The main target of Morton Abramowitz's late November Washington Post article (reproduced in this issue of Bosnia Report) was the US administration's misguided policies in the former Yugoslavia. These had culminated in a reliance on authoritarian leaders in Zagreb and Belgrade the fragility of whose power was suddenly visible. In Croatia, the serious illnesses of first Susak and then Tudjman, in combination with the huge spontaneous rally that forced the government to retreat from its closure of the popular radio station 101, necessarily focused attention on an imminent post-Tudjman future. In Serbia, meanwhile, the sustained mass demonstrations that filled the country's cities day after day, in response to the cancellation by Milosevic's tame courts of opposition victories in local elections, threw an unmistakable light on the true extent of popular dissatisfaction with the regime. The moment was indeed right for Abramowitz to ask whether the United States would not be better advised, if it wanted stability, to rely on a democratic future rather than an undemocratic present to provide the regional stability it desired.
All friends of Bosnia will hope that Abramowitz's basic message will have been heard in the White House. Bosnian political leaders have repeatedly stressed that a democratic B-H is impossible without democratic neighbours. Moreover, a change of US policy towards Croatia and Serbia would certainly entail a shift in Bosnia too, away from the partitionist elements of Dayton and towards those of potential reintegration.
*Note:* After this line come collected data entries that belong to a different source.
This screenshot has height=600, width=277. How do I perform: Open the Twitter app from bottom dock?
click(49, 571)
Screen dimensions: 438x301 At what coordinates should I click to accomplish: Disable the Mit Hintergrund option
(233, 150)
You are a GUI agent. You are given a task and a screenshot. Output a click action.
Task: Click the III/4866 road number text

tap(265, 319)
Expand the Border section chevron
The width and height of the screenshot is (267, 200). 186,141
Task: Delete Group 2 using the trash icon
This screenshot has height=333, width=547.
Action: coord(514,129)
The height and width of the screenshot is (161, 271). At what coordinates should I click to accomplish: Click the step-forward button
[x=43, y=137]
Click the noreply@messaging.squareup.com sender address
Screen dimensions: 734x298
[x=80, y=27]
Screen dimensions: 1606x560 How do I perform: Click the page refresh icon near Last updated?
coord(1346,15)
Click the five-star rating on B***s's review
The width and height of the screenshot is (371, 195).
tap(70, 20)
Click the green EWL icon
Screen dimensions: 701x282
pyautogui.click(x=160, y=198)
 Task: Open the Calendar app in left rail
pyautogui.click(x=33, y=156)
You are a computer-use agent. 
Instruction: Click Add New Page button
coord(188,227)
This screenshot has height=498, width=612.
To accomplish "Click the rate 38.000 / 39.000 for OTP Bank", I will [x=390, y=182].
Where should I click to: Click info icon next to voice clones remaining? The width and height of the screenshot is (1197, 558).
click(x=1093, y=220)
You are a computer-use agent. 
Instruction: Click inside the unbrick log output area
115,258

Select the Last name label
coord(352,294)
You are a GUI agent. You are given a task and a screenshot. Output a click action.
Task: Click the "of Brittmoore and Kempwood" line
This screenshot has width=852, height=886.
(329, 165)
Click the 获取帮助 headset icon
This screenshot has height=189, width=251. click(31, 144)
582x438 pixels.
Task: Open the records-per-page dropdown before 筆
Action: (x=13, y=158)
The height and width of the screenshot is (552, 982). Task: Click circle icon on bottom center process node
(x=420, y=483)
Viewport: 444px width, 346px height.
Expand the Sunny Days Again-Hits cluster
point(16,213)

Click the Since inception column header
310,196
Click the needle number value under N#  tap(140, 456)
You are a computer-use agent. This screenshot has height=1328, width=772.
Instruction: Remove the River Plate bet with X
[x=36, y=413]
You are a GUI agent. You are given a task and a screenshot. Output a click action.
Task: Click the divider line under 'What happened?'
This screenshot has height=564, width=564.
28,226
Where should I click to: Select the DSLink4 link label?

At a more superficial level, however, the impact of Abramowitz's article was more immediate in London, where foreign secretary Rifkind reacted furiously to the passing remark that Britain's envoy in Belgrade was widely perceived as 'Milosevic's handmaiden'. Rifkind's response, in which he defended Ivor Roberts as doing no more in his posting than what every good ambassador should, was disingenuous. For the context, of course, in which Roberts had established such comfortable relations with the man most responsible for war and genocide in Bosnia, was London's own longstanding policies in the former Yugoslavia: policies more consistently favourable to Belgrade than those of any other major player apart from Russia.
The reasons for London's stance have been much debated. They are probably a matter more of ignorance, incoherent prejudice, inertia, false analogies, extraneous considerations and misconceived self-interest than of any deeplaid conspiracy. But what is certain is that this stance has been adopted and maintained without the kind of serious challenge that was mounted against administration policies in the United States - by a Congress that overwhelmingly supported Bosnia's right to self-defence; by a press and informed opinion that was by and large not ready to equivocate about genocide; by State Department officials with sufficient integrity to resign over Bosnia. In Britain, despite the brave contributions of many press or television reporters on the ground and the efforts of a tiny number of MPs, Major, Hurd and Rifkind have never been put under any real pressure for their anti-Bosnian policies. It was perhaps emblematic that the one-time authentic voice of domestic liberalism The Observer should have run a prominent feature article (in the same month as Abramowitz's) asking whether the work of the war crimes tribunal at The Hague was not in fact an impediment to peace in Bosnia.
On the contrary, no one who has the cause of peace in Bosnia at heart should be in any doubt that this can be durably built only upon justice and democracy. The world is full of situations where quick-fix partitions have produced generations of misery and violence. Bosnia is no different. The argument for arresting those indicted for crimes against humanity is overwhelming in moral terms. It also indicates the essential first step towards creating a Bosnia-Herzegovina in which the population can move freely, refugees can return home, serious economic reconstruction can begin, and a peaceful democratic order can be built.